Borrowing for balance

2014-02-27 00:00

SOUTH Africa expects to balance its budget by borrowing almost R163 billion this financial year, and increase that amount to almost R180 billion the following year.

In 2016/17, that debt is expected to decline to R151 billion.

In addition, government will borrow R155 billion over the medium term to finance debt due. These are all financed through loans made in the local and global markets and by using surplus cash.

Finance Minister Pravin Gordhan yesterday said the medium-term capital expenditure by the major state-owned companies was projected to reach R382 billion. They include government’s usual cash cows — Eskom, Transnet and the SA National Roads Agency (Sanral).

According to Budget Review figures, the state-owned companies have improved their performances, spending R110 billion of a budgeted R138 billion (almost 80%). This compares favourably with the R93 billion they spent from a budgeted R132 billion the previous financial year.

The underspending is blamed mainly on contractors who have not reached their targeted delivery schedules, labour unrest, poor weather, materials shortages­ and engineering delays.

Eskom and Transnet spent a combined R88 billion during this period, resulting in a total expenditure by state-owned companies of R284,3 billion.
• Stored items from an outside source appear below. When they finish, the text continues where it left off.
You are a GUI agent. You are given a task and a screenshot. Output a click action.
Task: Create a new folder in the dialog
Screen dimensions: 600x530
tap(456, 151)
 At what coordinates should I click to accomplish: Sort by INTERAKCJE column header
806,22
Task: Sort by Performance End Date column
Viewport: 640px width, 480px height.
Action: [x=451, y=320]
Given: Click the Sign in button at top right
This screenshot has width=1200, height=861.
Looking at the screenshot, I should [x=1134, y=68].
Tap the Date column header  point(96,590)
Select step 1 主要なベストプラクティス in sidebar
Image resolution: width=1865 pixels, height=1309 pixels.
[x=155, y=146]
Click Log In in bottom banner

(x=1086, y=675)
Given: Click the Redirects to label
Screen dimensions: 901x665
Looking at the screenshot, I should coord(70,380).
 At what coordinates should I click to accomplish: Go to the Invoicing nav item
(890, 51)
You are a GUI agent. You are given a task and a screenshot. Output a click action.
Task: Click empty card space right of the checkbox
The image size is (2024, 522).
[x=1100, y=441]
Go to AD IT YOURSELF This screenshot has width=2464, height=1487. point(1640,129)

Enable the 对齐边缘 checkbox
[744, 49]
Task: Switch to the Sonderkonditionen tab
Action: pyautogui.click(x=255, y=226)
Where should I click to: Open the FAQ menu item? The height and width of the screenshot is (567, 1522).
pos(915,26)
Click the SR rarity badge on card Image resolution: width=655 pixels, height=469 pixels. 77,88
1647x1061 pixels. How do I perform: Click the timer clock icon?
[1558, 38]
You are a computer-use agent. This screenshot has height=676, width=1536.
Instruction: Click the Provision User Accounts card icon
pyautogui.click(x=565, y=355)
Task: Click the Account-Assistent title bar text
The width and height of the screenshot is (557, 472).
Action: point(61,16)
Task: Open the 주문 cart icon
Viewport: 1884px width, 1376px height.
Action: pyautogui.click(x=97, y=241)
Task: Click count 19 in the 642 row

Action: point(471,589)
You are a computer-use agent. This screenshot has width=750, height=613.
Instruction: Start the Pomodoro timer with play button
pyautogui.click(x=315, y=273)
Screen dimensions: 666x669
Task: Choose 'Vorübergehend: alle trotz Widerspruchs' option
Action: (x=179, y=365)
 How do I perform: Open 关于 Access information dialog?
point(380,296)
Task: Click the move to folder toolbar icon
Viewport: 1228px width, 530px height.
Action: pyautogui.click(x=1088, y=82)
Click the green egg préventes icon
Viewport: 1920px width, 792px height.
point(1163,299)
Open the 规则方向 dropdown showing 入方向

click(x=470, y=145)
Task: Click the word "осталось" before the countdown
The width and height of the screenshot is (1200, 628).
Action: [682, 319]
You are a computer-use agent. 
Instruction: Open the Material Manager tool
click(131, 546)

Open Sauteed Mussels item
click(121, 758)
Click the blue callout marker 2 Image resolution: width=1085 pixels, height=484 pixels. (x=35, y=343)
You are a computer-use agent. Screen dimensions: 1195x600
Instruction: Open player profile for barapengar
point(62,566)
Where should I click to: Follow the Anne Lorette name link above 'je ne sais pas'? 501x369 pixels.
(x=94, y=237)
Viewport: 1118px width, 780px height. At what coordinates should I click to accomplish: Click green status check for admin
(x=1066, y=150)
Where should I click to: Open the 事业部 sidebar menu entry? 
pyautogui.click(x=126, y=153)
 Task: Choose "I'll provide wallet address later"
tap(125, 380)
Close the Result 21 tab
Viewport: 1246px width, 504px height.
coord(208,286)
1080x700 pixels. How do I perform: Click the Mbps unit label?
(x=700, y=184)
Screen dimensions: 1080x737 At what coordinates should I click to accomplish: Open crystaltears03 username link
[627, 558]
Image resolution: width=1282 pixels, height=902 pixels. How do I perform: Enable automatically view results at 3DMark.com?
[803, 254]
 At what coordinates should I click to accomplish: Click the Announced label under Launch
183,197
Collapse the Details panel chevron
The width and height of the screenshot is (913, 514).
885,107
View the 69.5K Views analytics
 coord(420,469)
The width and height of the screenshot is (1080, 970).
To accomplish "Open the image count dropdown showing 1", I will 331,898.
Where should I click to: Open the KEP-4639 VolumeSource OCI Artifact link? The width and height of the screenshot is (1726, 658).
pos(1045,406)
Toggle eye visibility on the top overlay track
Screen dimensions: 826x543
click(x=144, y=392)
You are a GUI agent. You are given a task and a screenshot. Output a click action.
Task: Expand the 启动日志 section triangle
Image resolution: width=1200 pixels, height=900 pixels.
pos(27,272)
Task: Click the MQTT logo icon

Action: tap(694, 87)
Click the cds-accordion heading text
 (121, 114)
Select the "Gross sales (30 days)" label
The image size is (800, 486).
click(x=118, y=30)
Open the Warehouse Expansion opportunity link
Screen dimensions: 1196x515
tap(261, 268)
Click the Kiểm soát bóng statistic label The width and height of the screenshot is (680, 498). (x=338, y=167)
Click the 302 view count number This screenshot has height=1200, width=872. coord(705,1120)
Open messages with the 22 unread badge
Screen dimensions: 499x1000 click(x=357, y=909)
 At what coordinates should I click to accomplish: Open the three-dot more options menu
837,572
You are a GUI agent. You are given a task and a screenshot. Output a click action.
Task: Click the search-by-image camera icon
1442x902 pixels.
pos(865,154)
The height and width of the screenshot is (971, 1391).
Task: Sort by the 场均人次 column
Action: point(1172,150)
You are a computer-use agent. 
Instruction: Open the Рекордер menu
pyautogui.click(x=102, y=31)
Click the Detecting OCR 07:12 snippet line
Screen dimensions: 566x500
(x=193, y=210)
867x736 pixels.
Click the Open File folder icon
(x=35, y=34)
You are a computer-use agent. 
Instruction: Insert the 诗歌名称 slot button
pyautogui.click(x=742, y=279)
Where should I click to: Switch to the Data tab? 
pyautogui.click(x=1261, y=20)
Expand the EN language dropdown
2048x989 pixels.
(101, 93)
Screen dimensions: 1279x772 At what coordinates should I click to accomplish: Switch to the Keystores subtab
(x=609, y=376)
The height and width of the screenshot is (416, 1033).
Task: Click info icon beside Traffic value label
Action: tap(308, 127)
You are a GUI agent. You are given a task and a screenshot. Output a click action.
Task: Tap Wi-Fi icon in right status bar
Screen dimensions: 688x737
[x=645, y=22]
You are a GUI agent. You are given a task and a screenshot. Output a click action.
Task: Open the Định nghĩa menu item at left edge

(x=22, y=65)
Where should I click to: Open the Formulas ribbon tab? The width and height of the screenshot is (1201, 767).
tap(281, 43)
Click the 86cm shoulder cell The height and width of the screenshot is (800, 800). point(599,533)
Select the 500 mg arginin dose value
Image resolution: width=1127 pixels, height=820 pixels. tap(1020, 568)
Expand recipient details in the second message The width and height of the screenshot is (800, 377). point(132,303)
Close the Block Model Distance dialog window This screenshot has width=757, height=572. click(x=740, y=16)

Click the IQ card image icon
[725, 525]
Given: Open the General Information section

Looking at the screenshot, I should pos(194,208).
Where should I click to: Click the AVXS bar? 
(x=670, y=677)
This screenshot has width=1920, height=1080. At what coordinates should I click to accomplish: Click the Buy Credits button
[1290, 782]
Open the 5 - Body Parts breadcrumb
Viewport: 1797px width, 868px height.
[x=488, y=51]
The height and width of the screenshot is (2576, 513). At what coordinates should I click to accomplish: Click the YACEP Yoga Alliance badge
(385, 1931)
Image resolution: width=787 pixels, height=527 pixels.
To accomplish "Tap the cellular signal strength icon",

In previous financial years, infrastructure investments led to a steady increase in the asset base of state-owned companies. However, in the 2012/13 financial year, their average return on equity slowed to four percent — down from 7,6% the previous year, mainly due to lower earnings and higher operational costs at Eskom.

Government plans to raise the R235,3 billion required for infrastructure development by these state-owned companies in debt markets. The remainder will come from internally generated cash. Eskom and Transnet will again account for the bulk of these borrowings.

Gordhan said government has borrowed more than R1 trillion over the past five years. He added, however, that SA’s debt portfolio was well structured, with foreign currency denominated debt limited to about 10% of the total.